▶ [Problem description]: Transcribe each record exactly. Omit the pictures.

Data to use START

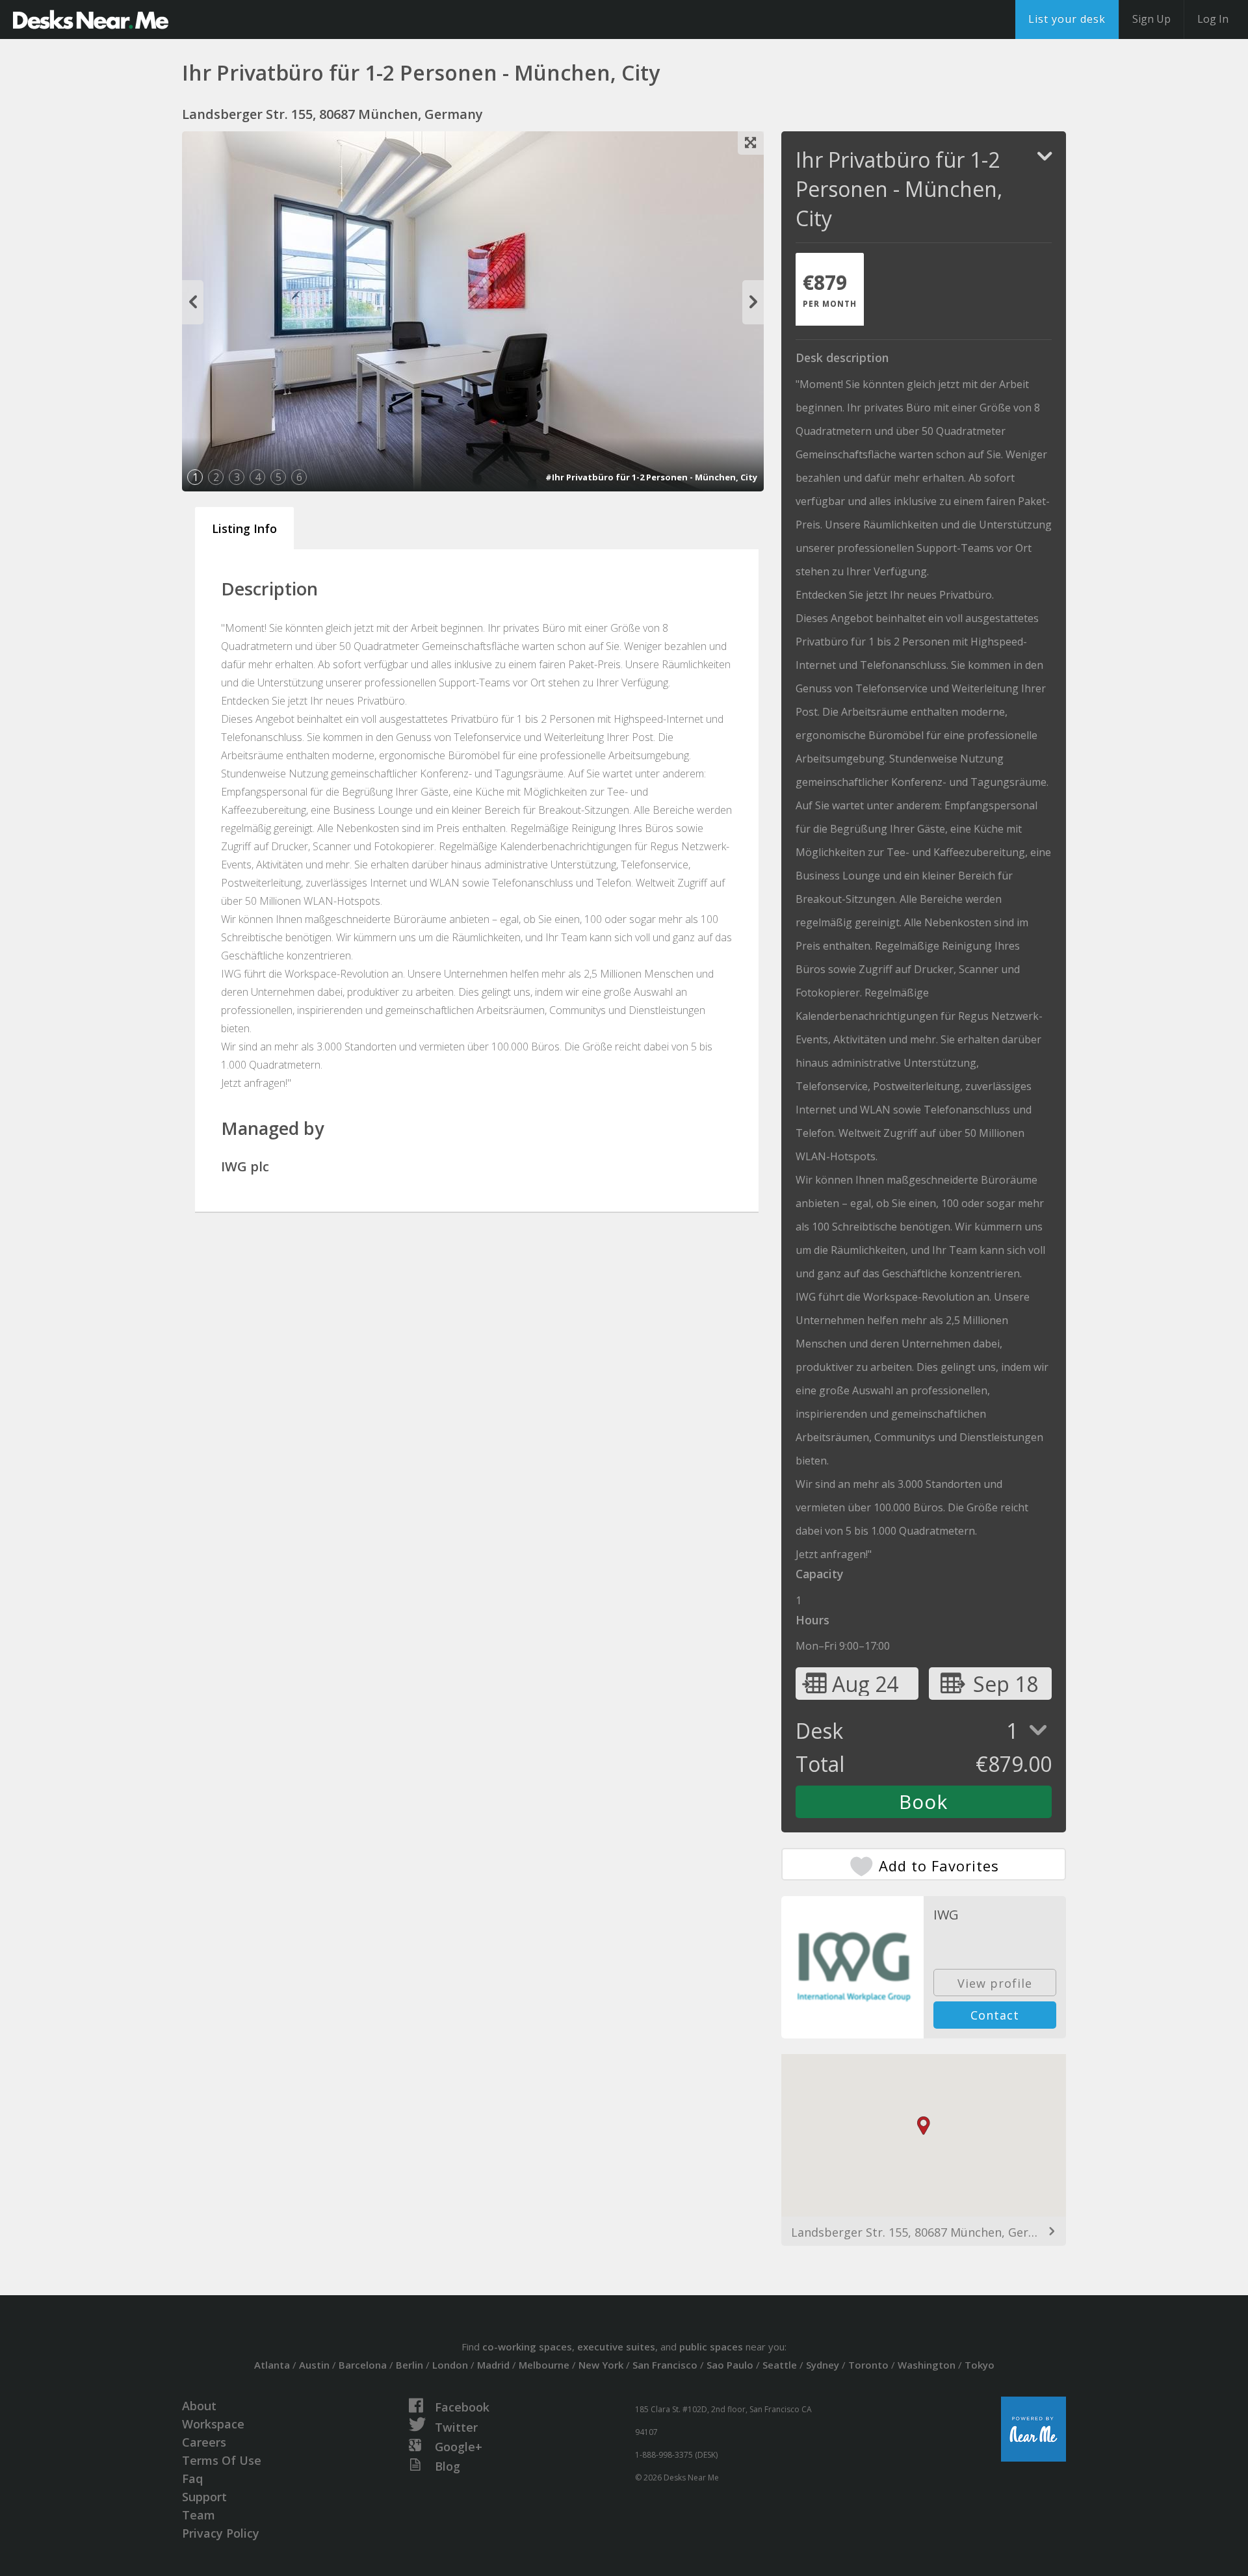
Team (198, 2515)
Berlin (409, 2364)
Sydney (822, 2364)
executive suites (616, 2346)
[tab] (830, 289)
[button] (923, 2125)
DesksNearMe (90, 19)
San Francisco (664, 2364)
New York (600, 2364)
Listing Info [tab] (244, 528)
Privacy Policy (220, 2533)
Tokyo (979, 2364)
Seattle (779, 2364)
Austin (314, 2364)
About (199, 2405)
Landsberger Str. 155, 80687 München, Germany (923, 2232)
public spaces (711, 2346)
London (450, 2364)
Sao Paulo (730, 2364)
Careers (204, 2442)
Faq (192, 2478)
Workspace (213, 2424)
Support (204, 2496)
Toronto (868, 2364)
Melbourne (544, 2364)
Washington (927, 2364)
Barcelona (363, 2364)
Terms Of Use (221, 2460)
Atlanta (272, 2364)
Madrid (493, 2364)
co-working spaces (527, 2346)
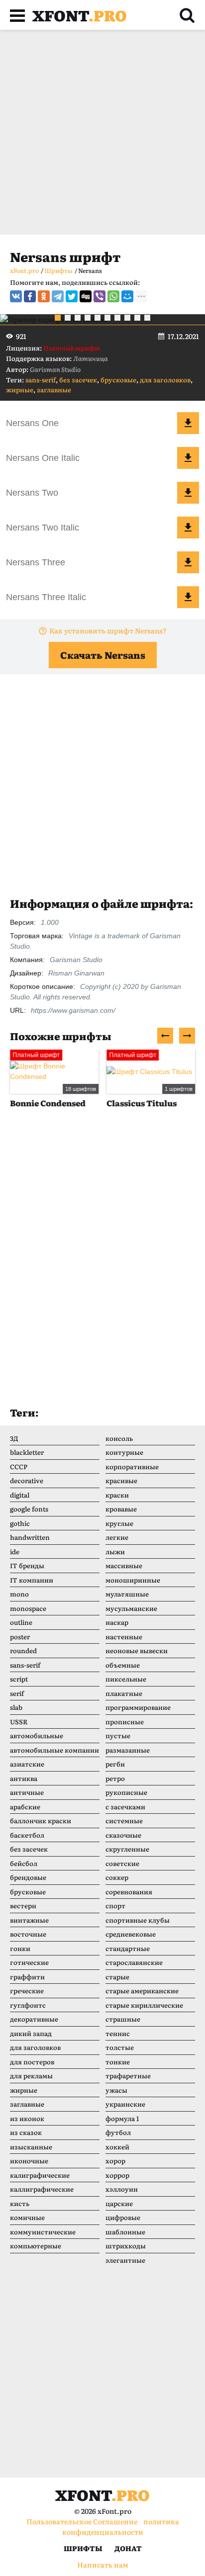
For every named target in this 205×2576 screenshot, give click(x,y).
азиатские (27, 1764)
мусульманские (131, 1608)
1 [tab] (58, 318)
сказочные (123, 1835)
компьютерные (35, 2245)
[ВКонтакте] (16, 296)
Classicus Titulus (141, 1103)
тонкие (117, 2061)
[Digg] (86, 296)
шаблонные (125, 2231)
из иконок (27, 2118)
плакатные (123, 1693)
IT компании (31, 1580)
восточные (28, 1934)
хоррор (117, 2175)
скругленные (127, 1849)
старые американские (142, 1990)
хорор (115, 2160)
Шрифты (83, 2548)
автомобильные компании (54, 1750)
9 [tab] (137, 318)
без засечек (78, 379)
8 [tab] (127, 318)
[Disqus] (102, 1267)
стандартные (127, 1948)
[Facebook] (30, 296)
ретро (115, 1778)
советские (122, 1863)
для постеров (32, 2061)
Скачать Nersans (102, 655)
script (19, 1679)
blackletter (27, 1452)
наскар (116, 1622)
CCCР (18, 1466)
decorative (26, 1480)
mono (19, 1594)
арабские (25, 1806)
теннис (117, 2033)
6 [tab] (107, 318)
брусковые (118, 379)
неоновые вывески (136, 1650)
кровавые (121, 1508)
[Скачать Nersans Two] (188, 493)
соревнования (128, 1891)
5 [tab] (98, 318)
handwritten (30, 1537)
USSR (18, 1721)
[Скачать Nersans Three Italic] (188, 597)
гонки (20, 1948)
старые (117, 1976)
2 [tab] (68, 318)
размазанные (127, 1750)
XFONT (79, 15)
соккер (116, 1877)
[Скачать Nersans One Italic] (188, 458)
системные (124, 1820)
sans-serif (40, 379)
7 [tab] (117, 318)
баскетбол (27, 1835)
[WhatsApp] (113, 296)
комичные (27, 2217)
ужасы (116, 2090)
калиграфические (40, 2175)
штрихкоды (125, 2245)
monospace (28, 1608)
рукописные (126, 1792)
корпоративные (132, 1466)
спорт (115, 1905)
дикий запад (31, 2033)
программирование (138, 1707)
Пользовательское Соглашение (81, 2521)
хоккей (117, 2146)
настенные (123, 1636)
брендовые (28, 1877)
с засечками (125, 1806)
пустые (117, 1735)
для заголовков (165, 379)
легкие (116, 1537)
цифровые (122, 2217)
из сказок (26, 2132)
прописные (124, 1721)
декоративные (34, 2019)
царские (119, 2203)
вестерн (23, 1905)
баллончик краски (40, 1820)
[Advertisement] (102, 132)
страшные (122, 2019)
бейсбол (23, 1863)
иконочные (29, 2160)
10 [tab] (147, 318)
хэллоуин (121, 2189)
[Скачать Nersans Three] (188, 562)
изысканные (31, 2146)
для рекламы (31, 2075)
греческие (27, 1990)
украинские (125, 2104)
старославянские (134, 1962)
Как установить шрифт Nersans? (108, 630)
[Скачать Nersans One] (188, 423)
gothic (20, 1523)
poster (20, 1636)
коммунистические (43, 2231)
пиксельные (125, 1679)
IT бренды (27, 1565)
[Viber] (99, 296)
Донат (128, 2548)
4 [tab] (88, 318)
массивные (123, 1565)
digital (19, 1495)
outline (21, 1622)
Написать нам (102, 2565)
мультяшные (127, 1594)
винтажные (29, 1920)
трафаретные (128, 2075)
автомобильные (36, 1735)
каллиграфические (42, 2189)
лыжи (115, 1551)
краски (117, 1495)
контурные (124, 1452)
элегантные (125, 2260)
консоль (119, 1438)
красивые (121, 1480)
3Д (14, 1438)
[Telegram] (58, 296)
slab (16, 1707)
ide (14, 1551)
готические (29, 1962)
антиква (23, 1778)
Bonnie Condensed (48, 1103)
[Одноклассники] (44, 296)
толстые (119, 2047)
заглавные (54, 389)
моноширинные (132, 1580)
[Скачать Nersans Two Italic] (188, 527)
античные (27, 1792)
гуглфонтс (28, 2005)
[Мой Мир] (127, 296)
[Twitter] (72, 296)
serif (17, 1693)
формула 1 (122, 2118)
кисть (19, 2203)
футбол (118, 2132)
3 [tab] (78, 318)
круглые (119, 1523)
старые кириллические (144, 2005)
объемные (122, 1665)
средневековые (130, 1934)
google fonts (29, 1508)
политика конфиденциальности (120, 2526)
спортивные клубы (137, 1920)
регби (115, 1764)
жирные (19, 389)
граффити (27, 1976)
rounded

Data to use END

▶ [Written answer]:
Team (198, 2515)
Berlin (409, 2364)
Sydney (822, 2364)
executive suites (616, 2346)
[tab] (830, 289)
[button] (923, 2125)
DesksNearMe (90, 19)
San Francisco (664, 2364)
New York (600, 2364)
Listing Info [tab] (244, 528)
Privacy Policy (220, 2533)
Tokyo (979, 2364)
Seattle (779, 2364)
Austin (314, 2364)
About (199, 2405)
Landsberger Str. 155, 80687 München, Germany (923, 2232)
public spaces (711, 2346)
London (450, 2364)
Sao Paulo (730, 2364)
Careers (204, 2442)
Faq (192, 2478)
Workspace (213, 2424)
Support (204, 2496)
Toronto (868, 2364)
Melbourne (544, 2364)
Washington (927, 2364)
Barcelona (363, 2364)
Terms Of Use (221, 2460)
Atlanta (272, 2364)
Madrid (493, 2364)
co-working spaces (527, 2346)
For every named target in this 205×2576 screenshot, give click(x,y).
азиатские (27, 1764)
мусульманские (131, 1608)
1 [tab] (58, 318)
сказочные (123, 1835)
компьютерные (35, 2245)
[ВКонтакте] (16, 296)
Classicus Titulus (141, 1103)
тонкие (117, 2061)
[Digg] (86, 296)
шаблонные (125, 2231)
из иконок (27, 2118)
плакатные (123, 1693)
IT компании (31, 1580)
восточные (28, 1934)
хоррор (117, 2175)
скругленные (127, 1849)
старые американские (142, 1990)
хорор (115, 2160)
Шрифты (83, 2548)
автомобильные компании (54, 1750)
9 [tab] (137, 318)
без засечек (78, 379)
8 [tab] (127, 318)
[Disqus] (102, 1267)
стандартные (127, 1948)
[Facebook] (30, 296)
ретро (115, 1778)
советские (122, 1863)
для постеров (32, 2061)
Скачать Nersans (102, 655)
script (19, 1679)
blackletter (27, 1452)
наскар (116, 1622)
CCCР (18, 1466)
decorative (26, 1480)
mono (19, 1594)
арабские (25, 1806)
теннис (117, 2033)
6 [tab] (107, 318)
брусковые (118, 379)
неоновые вывески (136, 1650)
кровавые (121, 1508)
[Скачать Nersans Two] (188, 493)
соревнования (128, 1891)
5 [tab] (98, 318)
handwritten (30, 1537)
USSR (18, 1721)
[Скачать Nersans Three Italic] (188, 597)
гонки (20, 1948)
старые (117, 1976)
2 [tab] (68, 318)
размазанные (127, 1750)
XFONT (79, 15)
соккер (116, 1877)
[Скачать Nersans One Italic] (188, 458)
системные (124, 1820)
sans-serif (40, 379)
7 [tab] (117, 318)
баскетбол (27, 1835)
[WhatsApp] (113, 296)
комичные (27, 2217)
ужасы (116, 2090)
калиграфические (40, 2175)
штрихкоды (125, 2245)
monospace (28, 1608)
рукописные (126, 1792)
корпоративные (132, 1466)
спорт (115, 1905)
дикий запад (31, 2033)
программирование (138, 1707)
Пользовательское Соглашение (81, 2521)
хоккей (117, 2146)
настенные (123, 1636)
брендовые (28, 1877)
с засечками (125, 1806)
пустые (117, 1735)
для заголовков (165, 379)
легкие (116, 1537)
цифровые (122, 2217)
из сказок (26, 2132)
прописные (124, 1721)
декоративные (34, 2019)
царские (119, 2203)
вестерн (23, 1905)
баллончик краски (40, 1820)
[Advertisement] (102, 132)
страшные (122, 2019)
бейсбол (23, 1863)
иконочные (29, 2160)
10 [tab] (147, 318)
хэллоуин (121, 2189)
[Скачать Nersans Three] (188, 562)
изысканные (31, 2146)
для рекламы (31, 2075)
греческие (27, 1990)
украинские (125, 2104)
старославянские (134, 1962)
Как установить шрифт Nersans? (108, 630)
[Скачать Nersans One] (188, 423)
gothic (20, 1523)
poster (20, 1636)
коммунистические (43, 2231)
пиксельные (125, 1679)
IT бренды (27, 1565)
[Viber] (99, 296)
Донат (128, 2548)
4 [tab] (88, 318)
массивные (123, 1565)
digital (19, 1495)
outline (21, 1622)
Написать нам (102, 2565)
мультяшные (127, 1594)
винтажные (29, 1920)
трафаретные (128, 2075)
автомобильные (36, 1735)
каллиграфические (42, 2189)
лыжи (115, 1551)
краски (117, 1495)
контурные (124, 1452)
элегантные (125, 2260)
консоль (119, 1438)
красивые (121, 1480)
3Д (14, 1438)
[Telegram] (58, 296)
slab (16, 1707)
ide (14, 1551)
готические (29, 1962)
антиква (23, 1778)
Bonnie Condensed (48, 1103)
[Одноклассники] (44, 296)
толстые (119, 2047)
заглавные (54, 389)
моноширинные (132, 1580)
[Скачать Nersans Two Italic] (188, 527)
античные (27, 1792)
гуглфонтс (28, 2005)
[Мой Мир] (127, 296)
[Twitter] (72, 296)
serif (17, 1693)
формула 1 (122, 2118)
кисть (19, 2203)
футбол (118, 2132)
3 [tab] (78, 318)
круглые (119, 1523)
старые кириллические (144, 2005)
объемные (122, 1665)
средневековые (130, 1934)
google fonts (29, 1508)
политика конфиденциальности (120, 2526)
спортивные клубы (137, 1920)
регби (115, 1764)
жирные (19, 389)
граффити (27, 1976)
rounded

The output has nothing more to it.